On arrival in Adelaide, you will be met and driven west through the vineyards of the Barossa to the dry plains that surround Australia’s greatest river, the Murray. Here, staying for 2 nights on a privately owned sheep station on the banks of the river, the river red gums, with their resident and very noisy flocks of cockatoos, provide a quintessential Australian scene. Portee is one of the oldest sheep stations on the river, originally settled by one of Australia’s most famous explorers, Edward John Eyre in 1852, and remains a working sheep station. Your host, Ian Clark, can tell you of the Australian wool industry, a “backbone” of the country’s early development, or join him and his family for a bush BBQ lunch on the property. Take a bush walk to spot some of the prolific birdlife along the Moorundie Creek, or head out on the property in the evening to search for Red kangaroos, and to spot one of Australia’s most endangered species – the hairy-nosed wombat.

From the Murray it is only a short drive to the Clare valley, whose rustic and charming towns bear witness to their first British settlers. Its vineyards remain small, privately owned and with an air of seclusion that has been lost in the larger commercial wine areas. Here you will be staying for two nights at Thorn Park a luxurious private homestead, where you can enjoy some of the best food and wine to be found anywhere in Australia.
From the Clare, your trip takes you north to the Flinders Ranges and your first taste of the real Outback. Despite its extreme aridity, the Flinders Ranges National Park harbours an immense variety of wildlife within its gorges and valleys, and you can expect to see red and grey kangaroos and emus. A picnic lunch in the shade of river red gums beside a dry creek bed is a uniquely Australian scene, with the screech of cockatoos and galahs just the noisier end of the hugely diverse bird life that inhabits this area.
Here you will be staying for 3 nights as guests of Dean & Lizzie Rasheed at their family property, Arkaba. Nestled at the foot of the Elder Range, the station country provides some of the most spectacular outback panoramas and, in the rich red of evening light, watching the sun set across the plains from the top of the ranges on Arkaba Station with a glass of chilled white wine is a memorable experience.
Your safari takes you further into the Outback to the Gawler Ranges, which provide one of the most prolific wildlife experiences in Australia – Red & Grey kangaroos (often in their hundreds) and emus, set amongst the rounded outcrops and vast clay pans of the ranges, and never a person in sight. Although the ranges are a national park, the only way to truly appreciate their natural beauty is by “roughing” it a bit. Spend the evening around a campfire, with a drop of fine Australian red, under a canopy of stars that stretch from one horizon to the other before settling down for the night in the comfort of your “swag” to the sounds of the surrounding bush.

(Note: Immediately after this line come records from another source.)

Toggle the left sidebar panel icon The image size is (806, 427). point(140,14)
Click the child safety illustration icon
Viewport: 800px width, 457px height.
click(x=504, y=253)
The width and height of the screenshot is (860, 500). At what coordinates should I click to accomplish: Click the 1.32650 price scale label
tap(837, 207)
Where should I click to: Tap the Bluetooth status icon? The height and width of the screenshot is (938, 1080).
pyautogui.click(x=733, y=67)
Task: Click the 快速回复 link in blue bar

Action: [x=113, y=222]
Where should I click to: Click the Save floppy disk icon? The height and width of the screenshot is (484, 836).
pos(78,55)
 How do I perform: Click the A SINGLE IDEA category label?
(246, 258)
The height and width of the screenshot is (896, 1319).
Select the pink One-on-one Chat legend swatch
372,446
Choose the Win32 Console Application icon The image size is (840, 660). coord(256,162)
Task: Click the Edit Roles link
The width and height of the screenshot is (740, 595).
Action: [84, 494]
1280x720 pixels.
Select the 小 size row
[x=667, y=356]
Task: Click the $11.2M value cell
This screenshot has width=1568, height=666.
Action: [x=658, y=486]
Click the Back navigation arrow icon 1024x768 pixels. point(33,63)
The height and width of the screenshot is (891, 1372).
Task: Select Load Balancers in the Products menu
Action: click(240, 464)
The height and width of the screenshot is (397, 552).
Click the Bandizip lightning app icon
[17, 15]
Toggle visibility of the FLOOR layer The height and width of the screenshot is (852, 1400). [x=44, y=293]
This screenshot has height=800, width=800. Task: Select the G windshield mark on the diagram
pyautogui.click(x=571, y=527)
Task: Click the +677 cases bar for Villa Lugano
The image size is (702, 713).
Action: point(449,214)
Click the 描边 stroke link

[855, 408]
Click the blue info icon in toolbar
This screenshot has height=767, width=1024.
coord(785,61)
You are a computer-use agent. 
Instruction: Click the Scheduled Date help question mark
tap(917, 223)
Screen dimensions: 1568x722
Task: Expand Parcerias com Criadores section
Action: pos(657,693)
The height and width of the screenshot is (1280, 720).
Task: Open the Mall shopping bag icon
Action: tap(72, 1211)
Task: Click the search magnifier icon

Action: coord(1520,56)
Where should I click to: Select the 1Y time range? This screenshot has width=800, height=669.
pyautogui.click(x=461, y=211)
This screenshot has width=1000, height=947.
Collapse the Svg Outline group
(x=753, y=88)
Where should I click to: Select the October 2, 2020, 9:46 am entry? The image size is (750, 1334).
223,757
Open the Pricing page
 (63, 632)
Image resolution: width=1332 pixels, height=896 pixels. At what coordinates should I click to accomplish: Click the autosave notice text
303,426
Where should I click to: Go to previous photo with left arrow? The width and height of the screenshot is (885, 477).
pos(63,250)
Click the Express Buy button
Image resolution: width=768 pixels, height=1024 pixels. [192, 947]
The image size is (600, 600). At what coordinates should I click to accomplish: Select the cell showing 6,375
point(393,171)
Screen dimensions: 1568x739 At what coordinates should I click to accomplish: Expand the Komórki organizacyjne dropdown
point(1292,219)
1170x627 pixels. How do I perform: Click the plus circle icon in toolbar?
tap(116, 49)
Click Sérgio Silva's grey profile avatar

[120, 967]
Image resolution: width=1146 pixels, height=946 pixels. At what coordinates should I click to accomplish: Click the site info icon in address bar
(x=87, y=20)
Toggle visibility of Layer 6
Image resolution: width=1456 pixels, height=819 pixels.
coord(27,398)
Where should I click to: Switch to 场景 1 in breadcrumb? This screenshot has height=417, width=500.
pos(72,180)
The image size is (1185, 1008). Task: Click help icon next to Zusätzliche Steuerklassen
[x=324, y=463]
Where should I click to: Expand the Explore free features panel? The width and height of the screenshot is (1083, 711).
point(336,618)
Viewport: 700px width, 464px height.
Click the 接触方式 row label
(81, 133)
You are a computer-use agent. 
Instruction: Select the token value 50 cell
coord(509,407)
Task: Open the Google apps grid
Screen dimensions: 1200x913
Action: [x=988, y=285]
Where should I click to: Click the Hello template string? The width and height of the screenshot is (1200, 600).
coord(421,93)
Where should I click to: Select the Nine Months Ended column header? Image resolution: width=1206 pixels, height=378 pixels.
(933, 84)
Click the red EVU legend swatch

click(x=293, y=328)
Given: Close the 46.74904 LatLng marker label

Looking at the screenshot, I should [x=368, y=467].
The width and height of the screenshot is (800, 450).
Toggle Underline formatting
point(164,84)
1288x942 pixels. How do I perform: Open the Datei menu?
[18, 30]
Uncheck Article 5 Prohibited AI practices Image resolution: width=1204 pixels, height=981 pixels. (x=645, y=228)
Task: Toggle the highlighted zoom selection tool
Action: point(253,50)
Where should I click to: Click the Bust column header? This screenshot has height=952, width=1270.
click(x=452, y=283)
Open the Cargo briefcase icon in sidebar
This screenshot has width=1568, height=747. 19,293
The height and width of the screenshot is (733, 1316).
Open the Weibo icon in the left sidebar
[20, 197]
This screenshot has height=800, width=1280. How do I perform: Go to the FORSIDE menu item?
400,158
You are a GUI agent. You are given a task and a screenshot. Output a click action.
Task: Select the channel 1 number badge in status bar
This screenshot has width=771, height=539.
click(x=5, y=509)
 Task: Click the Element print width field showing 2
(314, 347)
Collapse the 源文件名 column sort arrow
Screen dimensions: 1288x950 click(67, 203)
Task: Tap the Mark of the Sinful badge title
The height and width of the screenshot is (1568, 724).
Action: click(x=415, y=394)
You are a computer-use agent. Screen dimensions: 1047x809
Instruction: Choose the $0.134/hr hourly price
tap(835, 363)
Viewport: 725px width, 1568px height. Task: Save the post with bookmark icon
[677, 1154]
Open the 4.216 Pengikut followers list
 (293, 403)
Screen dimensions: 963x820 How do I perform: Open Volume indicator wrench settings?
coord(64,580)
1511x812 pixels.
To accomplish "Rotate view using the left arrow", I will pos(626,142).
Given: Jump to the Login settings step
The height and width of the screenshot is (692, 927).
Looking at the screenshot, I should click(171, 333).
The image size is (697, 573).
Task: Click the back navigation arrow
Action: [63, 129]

The outback plains stop abruptly at the Great Australian Bight where the cliffs drop sharply into the seas of the Southern Ocean and where you will encounter a unique wildlife experience: watch from the cliff tops as Southern Right whales and their calves frolick in the water beneath you, or swim with dolphins and sealions in the shallow waters of Baird Bay, with one of Australia’s foremost experts on these animals. Spend two nights with Alan and Trish Payne in their beautifully appointed accommodation on the beach at Baird Bay.

Spend your final day exploring the coastline of the Eyre Peninsula before flying from Port Lincoln back to Adelaide.